Friday, 31 May 2013

The Middle East: bring back Saddam Hussein?


If it weren't for the God-awful mess in Syria, I suspect we'd be paying a great deal more attention to the God-awful mess in Iraq.

We should be, anyway. This month alone, more than 500 people have been killed in almost daily bomb attacks, and last month was reported to be the most violent the country has seen for nearly five years.

Perhaps you remember the so-called pottery barn rule that was said to have been used by former US secretary of state Colin Powell in his discussions with George W Bush: "You break it, you buy it, you own it." Maybe the US, UK and their allies don't exactly own Iraq after the invasion of 2003, but it's not difficult to argue that at the very least they were responsible for breaking it.

Let me be clear: I do not wish to argue that Iraq would have been better off with Saddam Hussein still in power. That, even after the hundreds of thousands of deaths in the years after 2003, is a judgement that only Iraqis are entitled to make.

I visited Iraq during Saddam's time; I also visted Libya under Gaddafi and have visited Syria under Assad, so I have no illusions about the nature of their regimes. I am a convinced democrat, but I also recognise that dictatorship brings with it a degree of stability that enables many people to live their lives in a way that simply hasn't been possible in the turmoil of the recent past.

When I returned to Iraq in 2004, on the first anniversary of the toppling of Saddam, I wrote that the message from most Iraqis I spoke to could be simply summarised: "We’re glad Saddam Hussein has gone; we wish the Americans would go too; but we’re desperately worried about the future of our country."

They could see what was coming, because when you remove the lid from the pressure cooker, you discover all kinds of things that have been bubbling away inside. In Iraq, dangerous fault-lines between Shia and Sunni Muslims, cynically exploited by outside powers, and in Libya, tribal and territorial tensions that have made the country post-Gaddafi virtually ungovernable.

So no one should be surprised if Western governments are reluctant to repeat the mistakes of the past. If you wanted to put a positive gloss on their Syria inertia, I suppose you could say that at least they've learned something from the experience of the past decade.

Ask yourself this: are most Iraqis better off now than they were pre-2003? Are most Libyans living better lives than they were under Gaddafi? And, hand on heart, how confident are you that most Syrians would be better off with Bashar al-Assad gone?

Written task A
In the article about Iraq, which year did the writer return to Iraq on the first anniversary of Saddam's toppling?
Written task B
Copy the article about Iraq word for word from "They could see" to "the past decade.".

Supplied records
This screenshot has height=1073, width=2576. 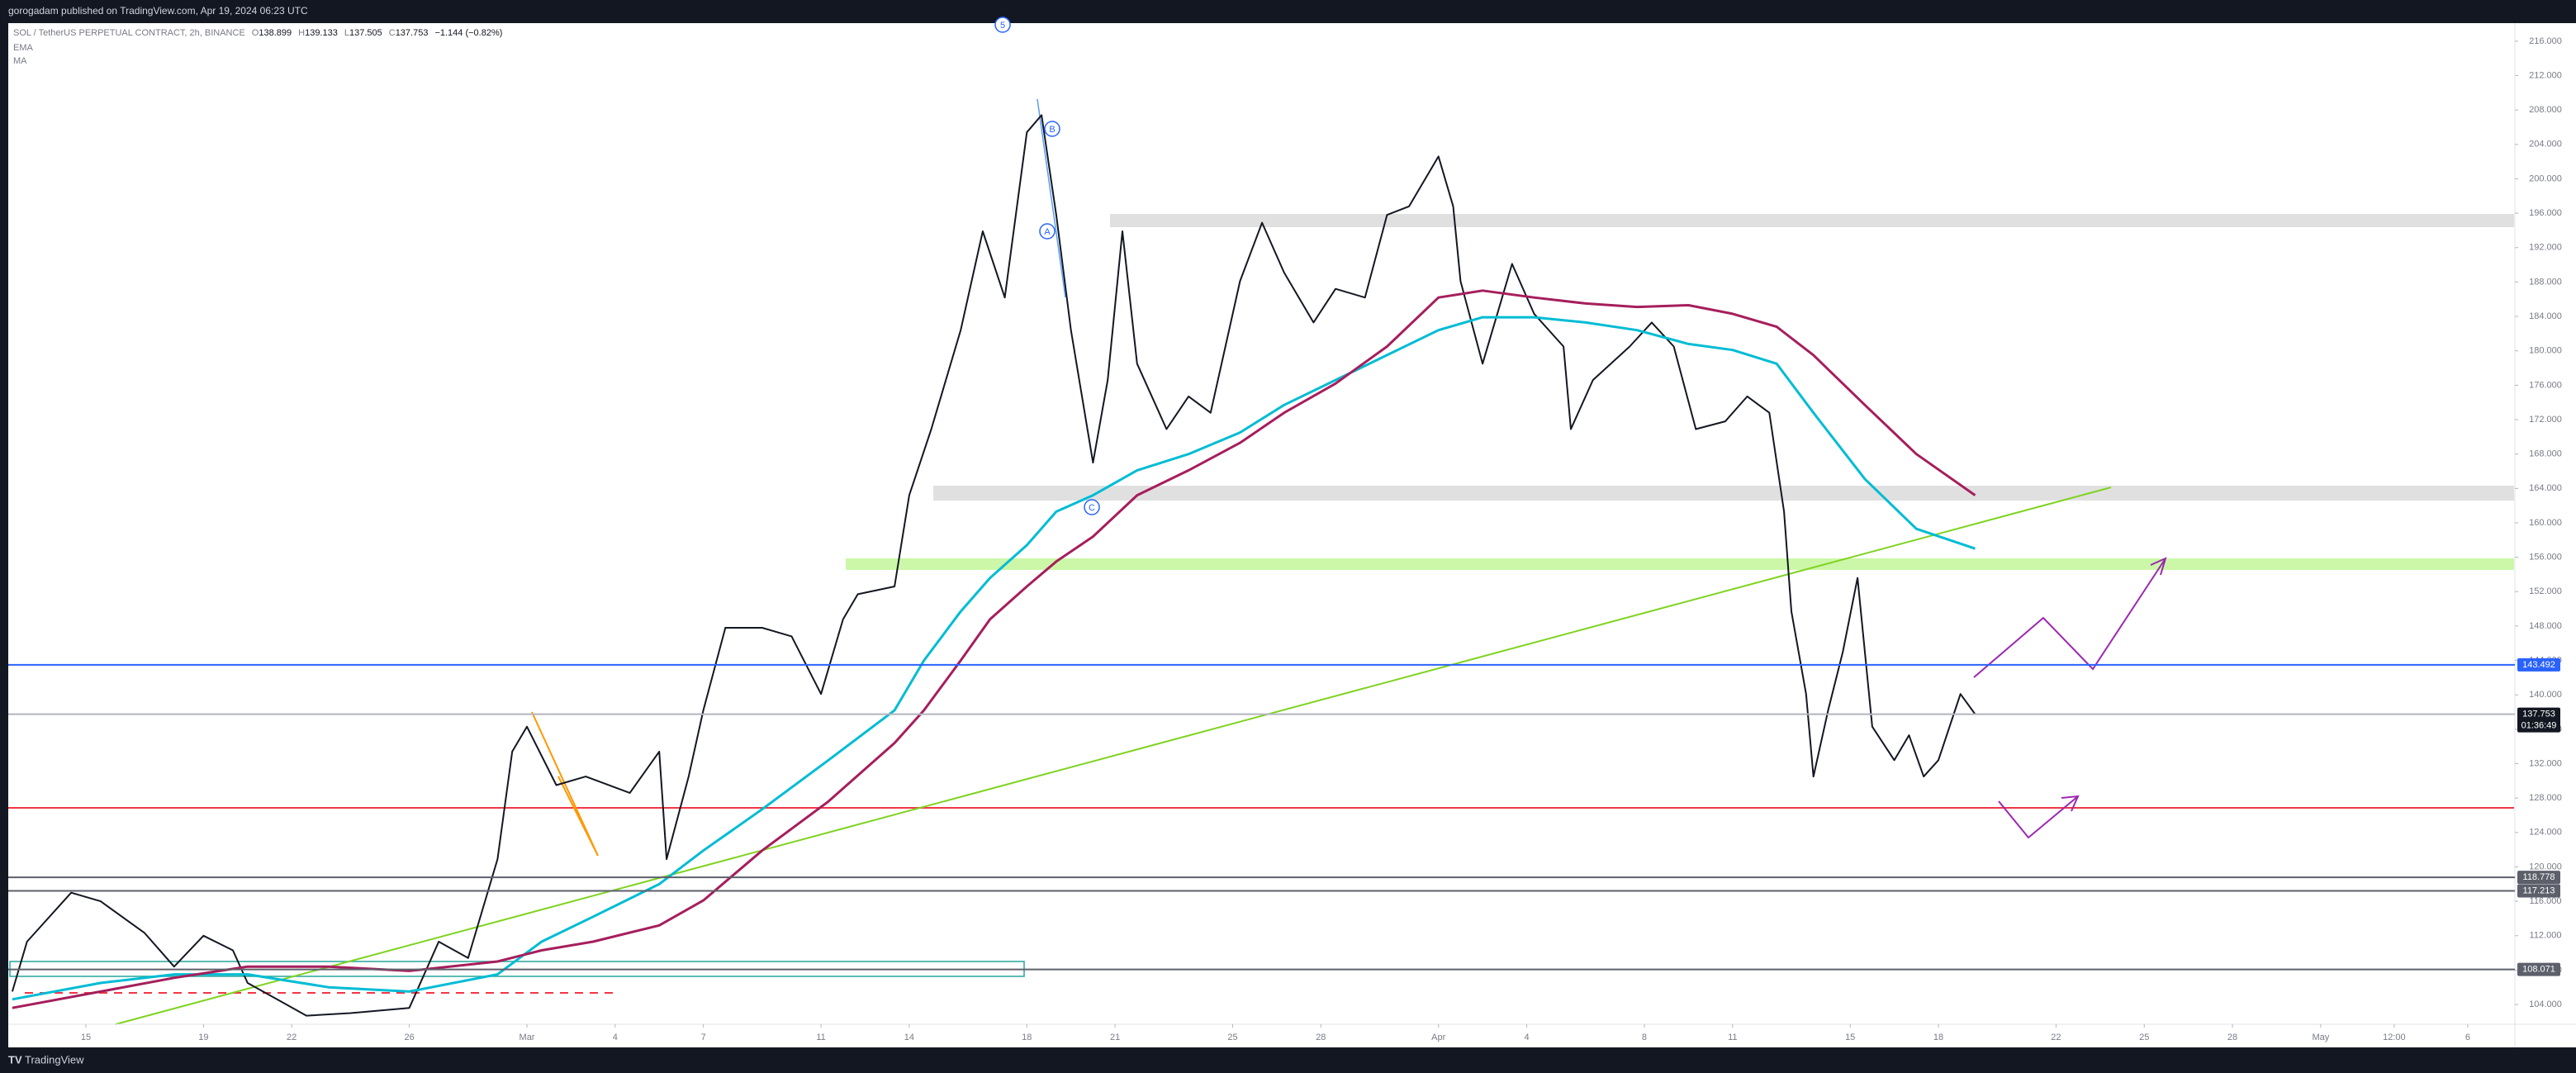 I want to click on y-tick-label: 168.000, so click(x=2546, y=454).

--

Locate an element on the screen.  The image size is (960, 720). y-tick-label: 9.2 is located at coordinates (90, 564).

Response box A
2004

Response box B
They could see what was coming, because when you remove the lid from the pressure cooker, you discover all kinds of things that have been bubbling away inside. In Iraq, dangerous fault-lines between Shia and Sunni Muslims, cynically exploited by outside powers, and in Libya, tribal and territorial tensions that have made the country post-Gaddafi virtually ungovernable.

So no one should be surprised if Western governments are reluctant to repeat the mistakes of the past. If you wanted to put a positive gloss on their Syria inertia, I suppose you could say that at least they've learned something from the experience of the past decade.